Record list>
◆ ◆ ◆ ◆ ◆

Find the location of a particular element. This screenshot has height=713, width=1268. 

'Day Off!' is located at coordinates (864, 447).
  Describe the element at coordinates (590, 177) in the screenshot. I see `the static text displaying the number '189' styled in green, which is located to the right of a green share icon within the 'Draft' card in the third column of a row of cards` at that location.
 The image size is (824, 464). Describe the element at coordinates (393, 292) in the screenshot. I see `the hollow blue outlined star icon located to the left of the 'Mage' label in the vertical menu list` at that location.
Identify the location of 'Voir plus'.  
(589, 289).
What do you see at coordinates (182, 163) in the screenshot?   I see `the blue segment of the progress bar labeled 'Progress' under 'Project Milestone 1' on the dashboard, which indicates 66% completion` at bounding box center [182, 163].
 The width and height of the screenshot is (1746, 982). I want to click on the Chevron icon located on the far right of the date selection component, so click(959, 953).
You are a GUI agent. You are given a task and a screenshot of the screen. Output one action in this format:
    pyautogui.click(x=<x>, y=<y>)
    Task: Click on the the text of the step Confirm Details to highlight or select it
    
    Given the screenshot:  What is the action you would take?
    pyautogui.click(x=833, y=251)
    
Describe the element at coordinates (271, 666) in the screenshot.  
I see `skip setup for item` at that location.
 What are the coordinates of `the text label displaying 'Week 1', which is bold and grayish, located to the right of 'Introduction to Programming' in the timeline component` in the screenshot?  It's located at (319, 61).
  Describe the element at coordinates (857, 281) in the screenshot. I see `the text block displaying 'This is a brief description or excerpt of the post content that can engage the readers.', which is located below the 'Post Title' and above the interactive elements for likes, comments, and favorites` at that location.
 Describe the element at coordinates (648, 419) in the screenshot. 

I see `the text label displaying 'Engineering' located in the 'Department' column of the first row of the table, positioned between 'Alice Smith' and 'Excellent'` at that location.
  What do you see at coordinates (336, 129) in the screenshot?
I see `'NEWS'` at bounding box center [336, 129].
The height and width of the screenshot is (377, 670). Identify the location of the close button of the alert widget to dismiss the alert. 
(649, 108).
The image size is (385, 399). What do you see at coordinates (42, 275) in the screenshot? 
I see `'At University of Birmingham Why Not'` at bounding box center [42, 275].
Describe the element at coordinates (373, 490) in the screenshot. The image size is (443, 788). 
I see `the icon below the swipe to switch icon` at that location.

◆ ◆ ◆ ◆ ◆

Requirement>
Rewrite the full listing above, changing "Identify the location of" to "Locate" wherever it occurs and leaving everything else as it is.

Completed exercise>
Find the location of a particular element. This screenshot has height=713, width=1268. 

'Day Off!' is located at coordinates (864, 447).
  Describe the element at coordinates (590, 177) in the screenshot. I see `the static text displaying the number '189' styled in green, which is located to the right of a green share icon within the 'Draft' card in the third column of a row of cards` at that location.
 The image size is (824, 464). Describe the element at coordinates (393, 292) in the screenshot. I see `the hollow blue outlined star icon located to the left of the 'Mage' label in the vertical menu list` at that location.
Locate 'Voir plus'.  
(589, 289).
What do you see at coordinates (182, 163) in the screenshot?   I see `the blue segment of the progress bar labeled 'Progress' under 'Project Milestone 1' on the dashboard, which indicates 66% completion` at bounding box center [182, 163].
 The width and height of the screenshot is (1746, 982). I want to click on the Chevron icon located on the far right of the date selection component, so click(959, 953).
You are a GUI agent. You are given a task and a screenshot of the screen. Output one action in this format:
    pyautogui.click(x=<x>, y=<y>)
    Task: Click on the the text of the step Confirm Details to highlight or select it
    
    Given the screenshot:  What is the action you would take?
    pyautogui.click(x=833, y=251)
    
Describe the element at coordinates (271, 666) in the screenshot.  
I see `skip setup for item` at that location.
 What are the coordinates of `the text label displaying 'Week 1', which is bold and grayish, located to the right of 'Introduction to Programming' in the timeline component` in the screenshot?  It's located at (319, 61).
  Describe the element at coordinates (857, 281) in the screenshot. I see `the text block displaying 'This is a brief description or excerpt of the post content that can engage the readers.', which is located below the 'Post Title' and above the interactive elements for likes, comments, and favorites` at that location.
 Describe the element at coordinates (648, 419) in the screenshot. 

I see `the text label displaying 'Engineering' located in the 'Department' column of the first row of the table, positioned between 'Alice Smith' and 'Excellent'` at that location.
  What do you see at coordinates (336, 129) in the screenshot?
I see `'NEWS'` at bounding box center [336, 129].
The height and width of the screenshot is (377, 670). Locate the close button of the alert widget to dismiss the alert. 
(649, 108).
The image size is (385, 399). What do you see at coordinates (42, 275) in the screenshot? 
I see `'At University of Birmingham Why Not'` at bounding box center [42, 275].
Describe the element at coordinates (373, 490) in the screenshot. The image size is (443, 788). 
I see `the icon below the swipe to switch icon` at that location.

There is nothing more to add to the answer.